> [SOURCE RECORDS]

++++++++

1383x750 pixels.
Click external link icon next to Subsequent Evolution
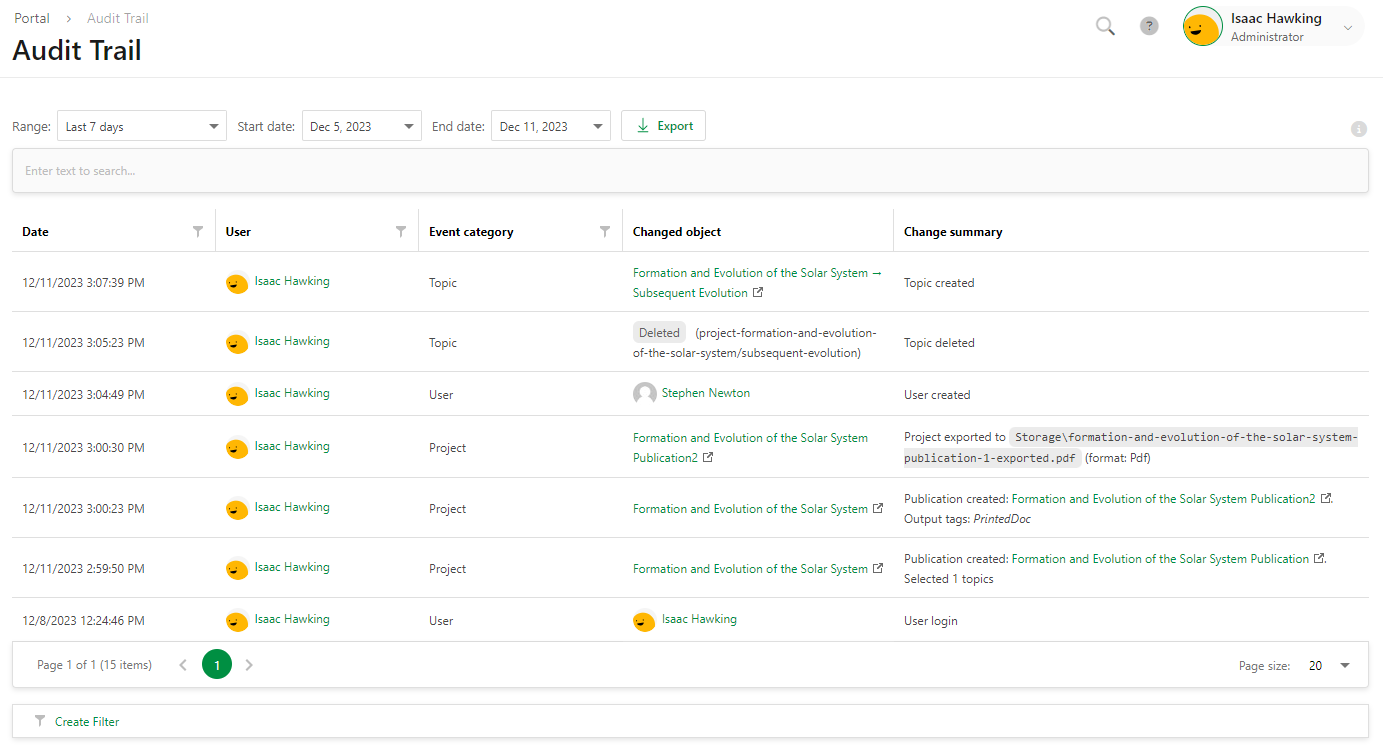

++++++++

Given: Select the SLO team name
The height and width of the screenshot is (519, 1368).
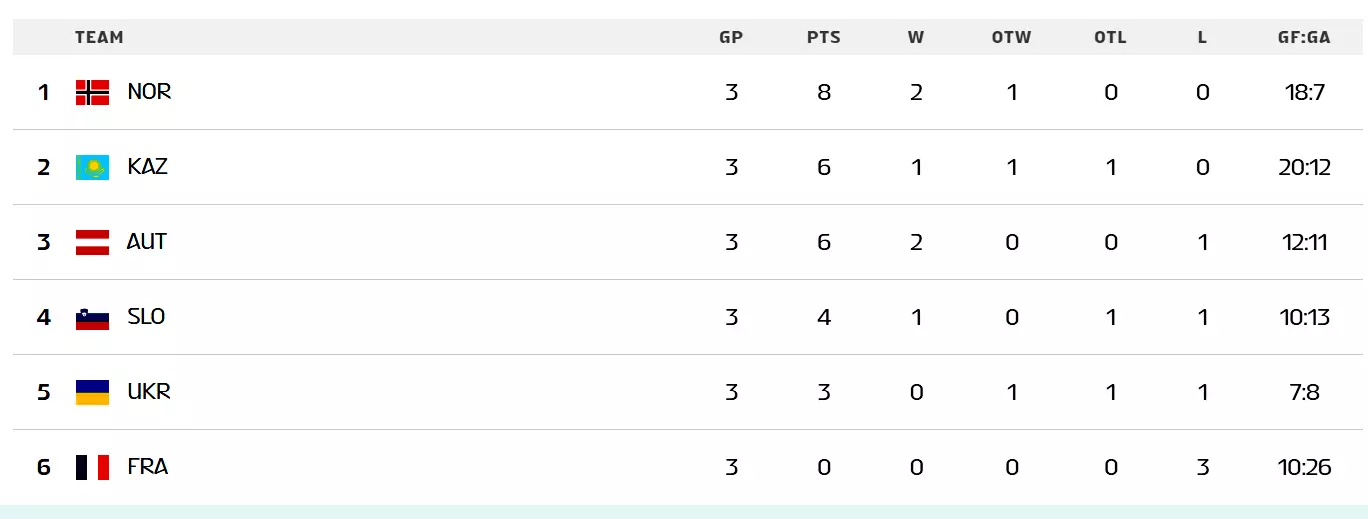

++++++++

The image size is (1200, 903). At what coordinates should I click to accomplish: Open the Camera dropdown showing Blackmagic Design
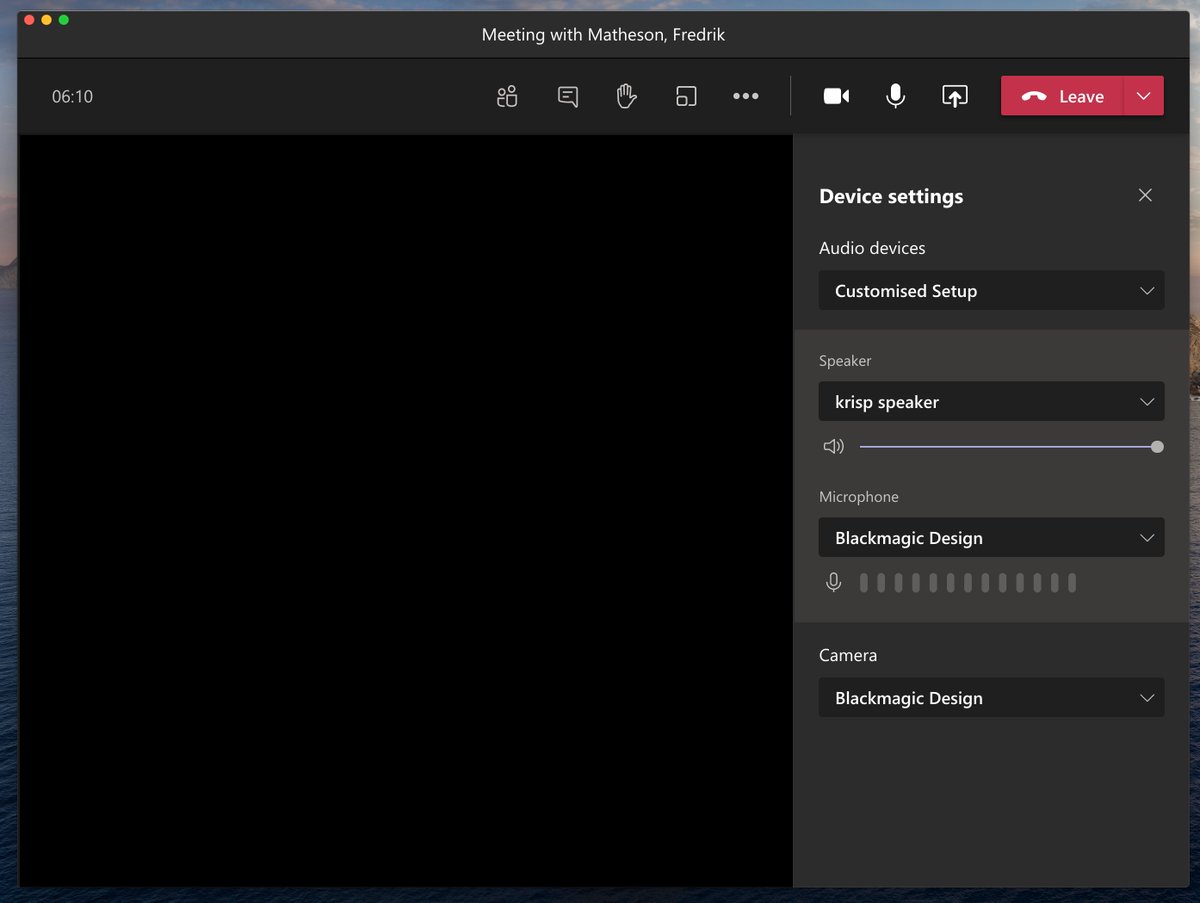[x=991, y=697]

++++++++

> [ASSIGNED TASK]
Using the records above, write out exactly the lines between the one holding "Given: Select the SLO team name" and the one holding "The height and", inclusive; leave everything else out.

> [TASK SOLUTION]
Given: Select the SLO team name
The height and width of the screenshot is (519, 1368).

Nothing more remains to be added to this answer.